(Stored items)
[Start of section]

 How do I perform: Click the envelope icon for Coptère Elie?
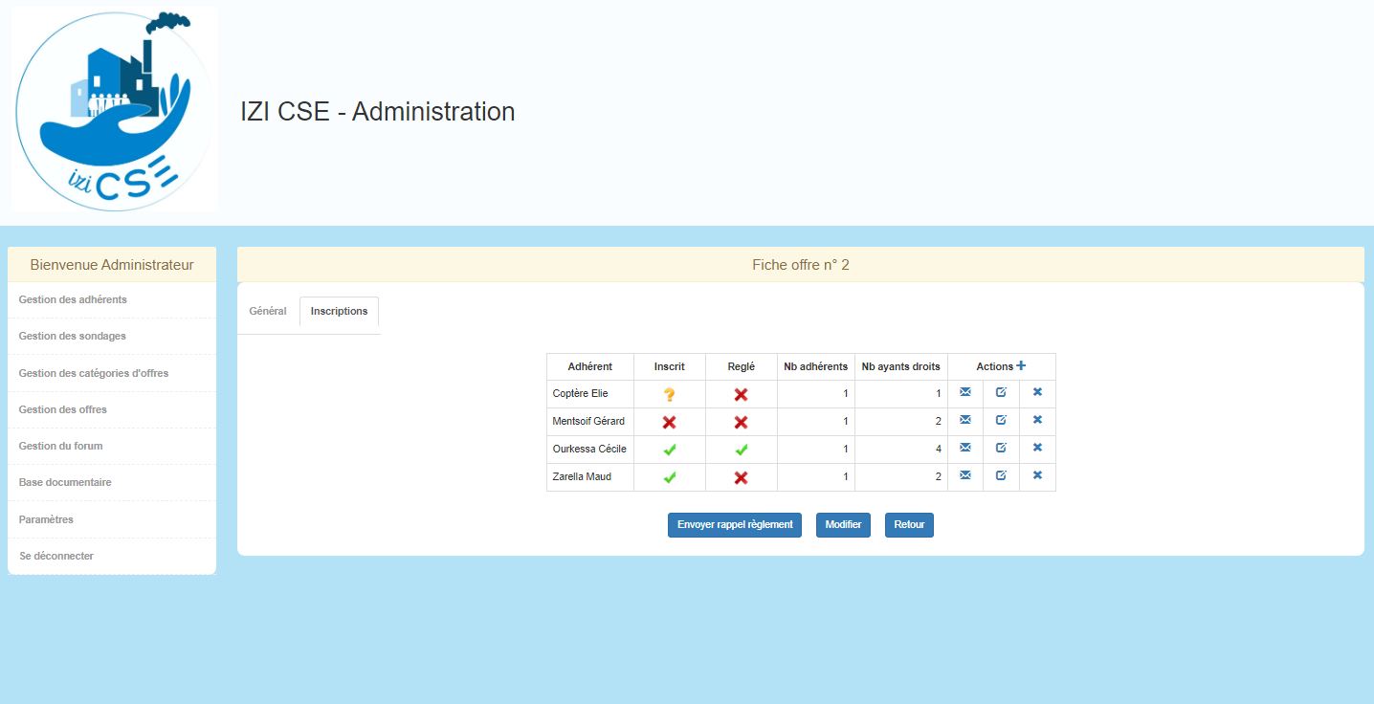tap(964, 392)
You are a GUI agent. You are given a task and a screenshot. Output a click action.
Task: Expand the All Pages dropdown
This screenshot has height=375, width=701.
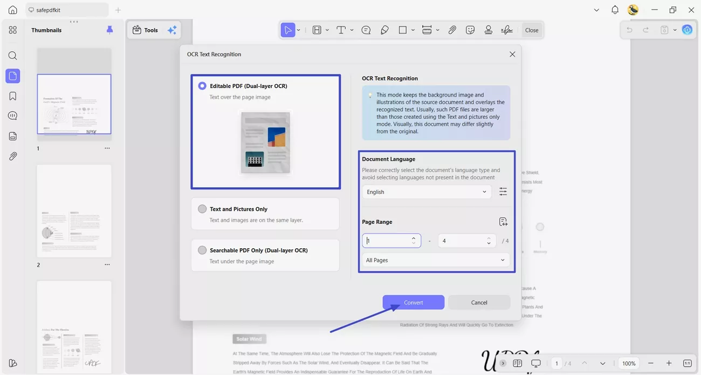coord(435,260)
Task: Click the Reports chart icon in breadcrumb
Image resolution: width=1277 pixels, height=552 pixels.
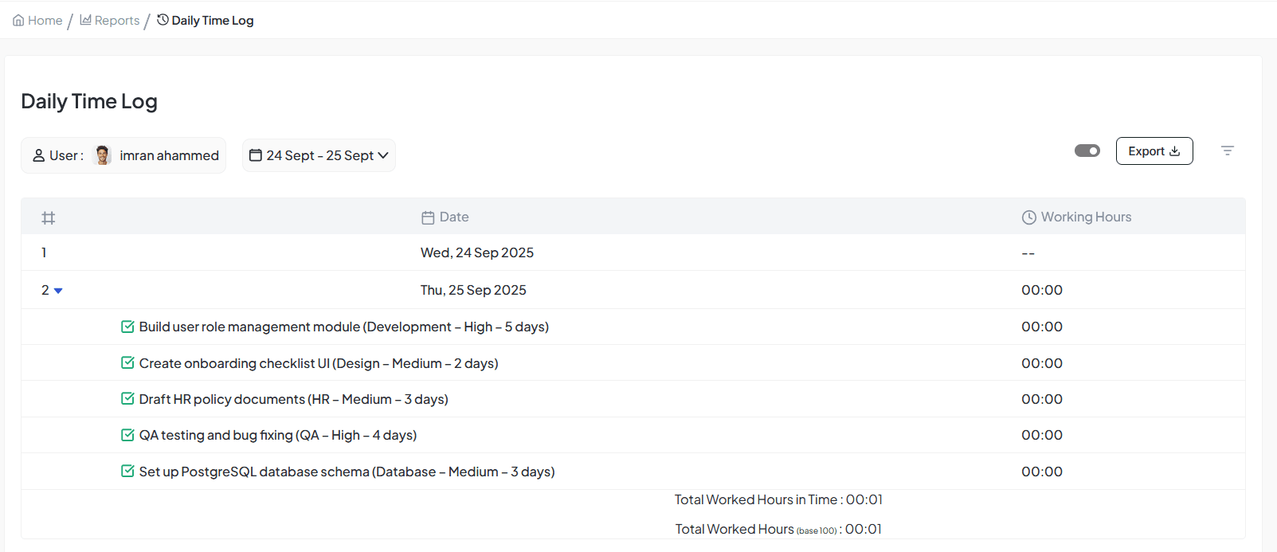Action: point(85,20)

[End of section]

◆ WHAT TO DO
Reproduce every record verbatim, please. Omit the images.

◆ SOLUTION TO THIS EXERCISE
 How do I perform: Click the envelope icon for Coptère Elie?
tap(964, 392)
You are a GUI agent. You are given a task and a screenshot. Output a click action.
Task: Expand the All Pages dropdown
This screenshot has height=375, width=701.
coord(435,260)
Task: Click the Reports chart icon in breadcrumb
Image resolution: width=1277 pixels, height=552 pixels.
Action: point(85,20)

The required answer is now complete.